---------- Entries supplied ----------
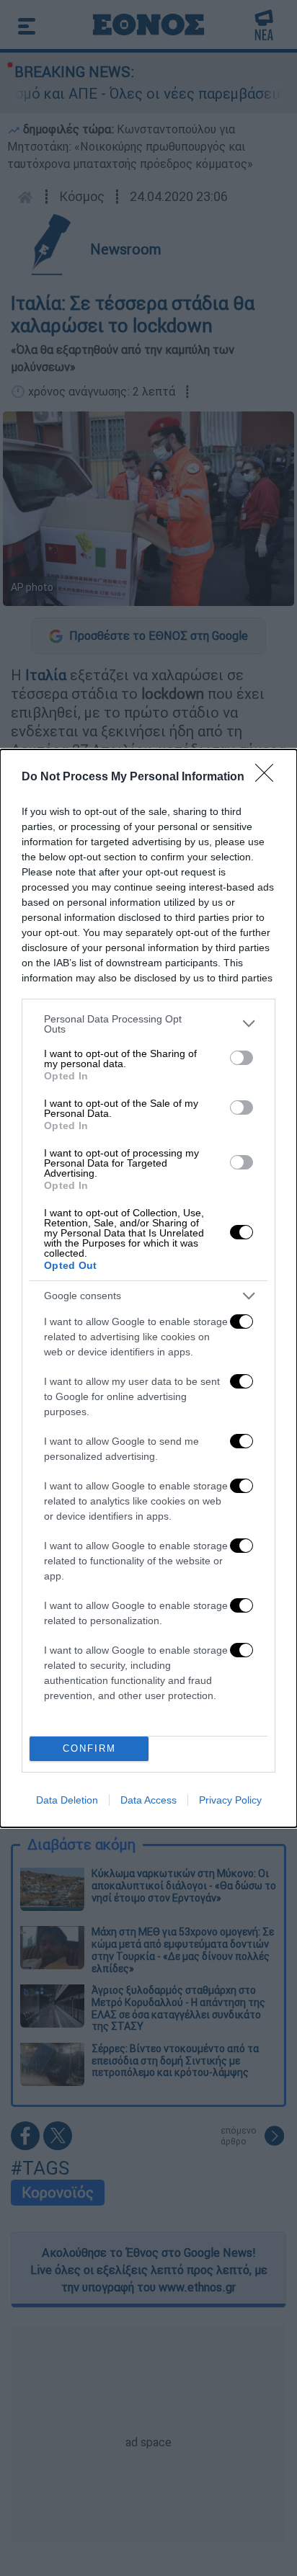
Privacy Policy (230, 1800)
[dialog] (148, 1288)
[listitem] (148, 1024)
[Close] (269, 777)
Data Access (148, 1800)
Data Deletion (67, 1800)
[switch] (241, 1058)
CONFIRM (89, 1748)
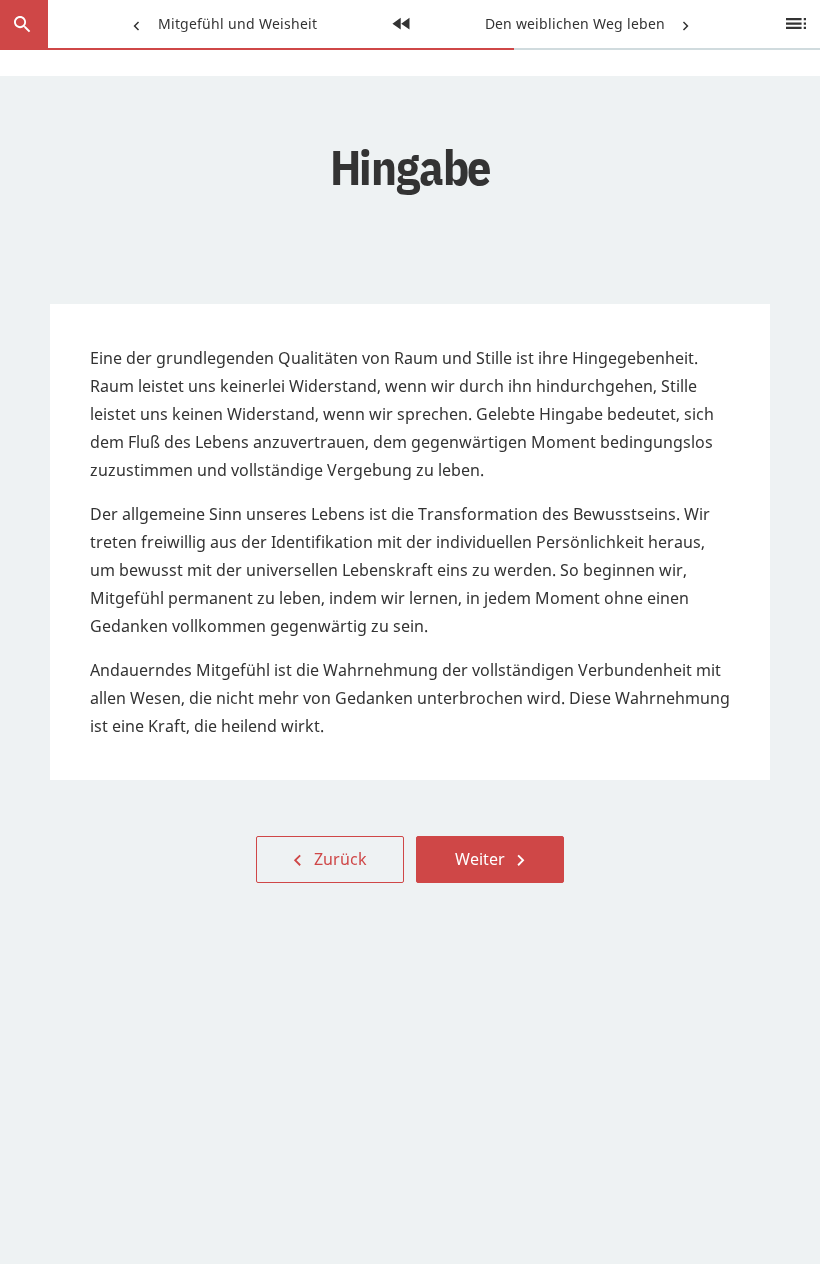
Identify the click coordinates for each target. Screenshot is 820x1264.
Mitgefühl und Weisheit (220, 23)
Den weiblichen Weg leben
----------
## Task description
Write out exactly the stretch of lines that begins with the line containing "[listitem] (148, 1024)" and ends with the last line of the records above, leaving out the pictures.

## Your solution
[listitem] (148, 1024)
[Close] (269, 777)
Data Access (148, 1800)
Data Deletion (67, 1800)
[switch] (241, 1058)
CONFIRM (89, 1748)
Identify the click coordinates for each target. Screenshot is 820x1264.
Mitgefühl und Weisheit (220, 23)
Den weiblichen Weg leben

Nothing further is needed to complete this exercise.